* [Given request]:
Quote everything in the antenna summary from "SUMMARY OF THE" down to "to eliminate ghosts.".

* [Text block]:
□ □ □ □ □ □ □
SUMMARY OF THE INVENTION
It is the object of the invention to provide a new fullchannel
planar receiving antenna which can receive TV signals not only in
ultra-high frequency (UHF), but also in very high frequency (VHF)
and function to eliminate ghosts.
Another object of the invention is to provide a full-channel planar
TV receiving antenna capable of connecting with a coaxial
cable.
Still a further object of the invention is to provide a
full-channel planar receiving antenna having a plurality of
parallel slots for the selection of the polarization to further
eliminate ghosts.
According to one aspect of the present invention, the antenna
comprises a sheet of electrically non-conductive synthetic plastic
material; a pair of substantially triangular antenna elements of
metallic foil being superimposed on one side of said sheet; a pair
of frequency compensating members of metallic foil connected to
said triangular antenna elements respectively being superimposed on
the one side of said sheet; a pair of substantially trapezoidal
antenna elements of metallic foil being superimposed on the
opposite side of said sheet; a pair of frequency compensating
members of metallic foil connected to said trapezoidal antenna
elements respectively being superimposed on the opposite side of
said sheet; an impedance transformer of metallic foil superimposed
on one side of said sheet being connected to one of the frequency
compensating members on the one side of said sheet and
corresponding frequency compensating member on the opposite side of
said sheet; and the other impedance transformer of metallic foil
superimposed on the opposite side of said sheet being connected to
one of the frequency compensating members on the opposite side of
said sheet and the corresponding frequency compensating member on
the one side of said sheet.
According to the another aspect of the present invention, the
antenna comprises a sheet of electrically non-conductive synthetic
plastic material having one side and an opposite side; the first
and the second antenna elements of metallic foil being superimposed
on one side of said sheet, said elements being in the shape of a
combination of a triangle and a rectangle and having respective
apices of said triangles adjacent but spaced from one another and
the respective bases of said triangles remote from and
substantially parallel to each other and one side of said rectangle
being coincident with said base of said triangle; the third and the
fourth antenna elements of metallic foil being superimposed on the
opposite side of said sheet, said elements being in the shape of a
combination of a trapezoid and a rectangle and having respective
upper edges of the trapezoids adjacent but spaced from one another
and respective lower edges remote from and substantially parallel
to each other, and one side of said rectangle being coincident with
said lower edge; the first snake-shaped strip line of metallic foil
for frequency compensation superimposed on the one side of said
sheet and having one terminal connected to the apex of the first
antenna element; the second snake-shaped strip line of metallic
foil for frequency compensation superimposed on one side of said
sheet and having one terminal connected to the apex of the second
antenna element; the third snake-shaped strip line of metallic foil
for frequency compensation superimposed on the opposite side of
said sheet having one terminal connected to the upper edge of the
third antenna element; the fourth snake-shaped strip line of
metallic foil for frequency compensation superimposed on the
opposite side of said sheet having one terminal connected to the
upper edge of the fourth antenna element; the first impedance
transformer of microstrip line of metallic foil superimposed on
said one side of said sheet having one terminal connected to the
other terminal of the first snake-shaped strip line and another
terminal being an output terminal capable of connecting to a
coaxial cable; said one terminal of the first impedance transformer
being connected to the other terminal of the third snake-shaped
strip line; the second impedance transformer of microstrip line of
metallic foil superimposed on said opposite side of said sheet
having one terminal connected to the other terminal of the fourth
snake-shaped strip line and an another terminal being an another
output terminal of the antenna capable of connecting to the coaxial
cable; and said one terminal of the second impedance transformer
being connected to the other terminal of the second snake-shaped
strip line.
□ □ □ □ □ □ □
* [Record extracts]:
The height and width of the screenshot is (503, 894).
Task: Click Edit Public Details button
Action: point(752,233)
□ □ □ □ □ □ □
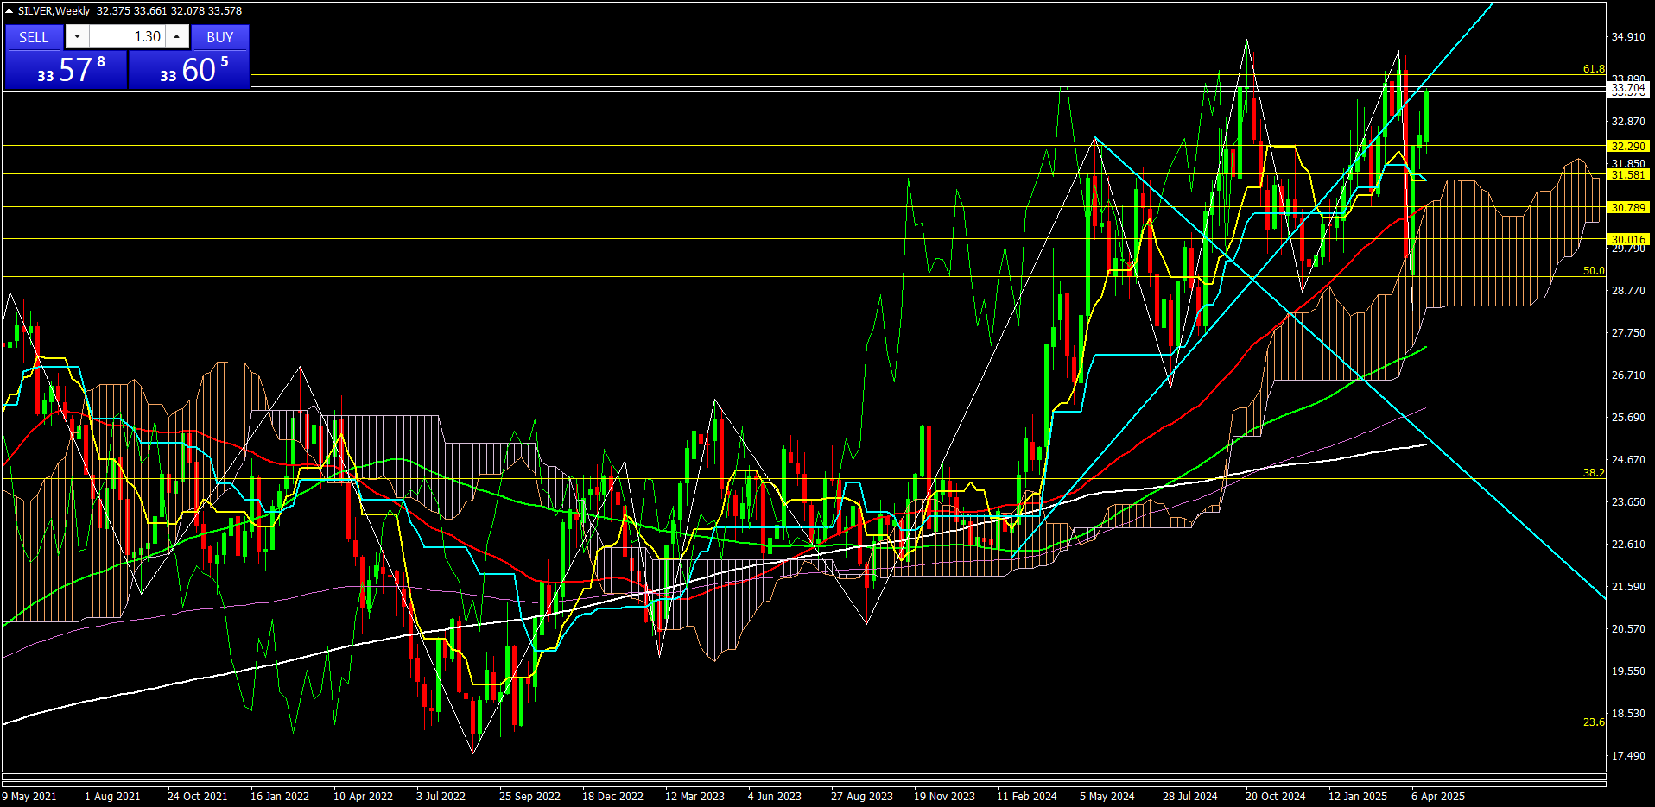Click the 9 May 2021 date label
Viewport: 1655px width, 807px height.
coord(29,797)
□ □ □ □ □ □ □
* [Solved exercise]:
SUMMARY OF THE INVENTION
It is the object of the invention to provide a new fullchannel
planar receiving antenna which can receive TV signals not only in
ultra-high frequency (UHF), but also in very high frequency (VHF)
and function to eliminate ghosts.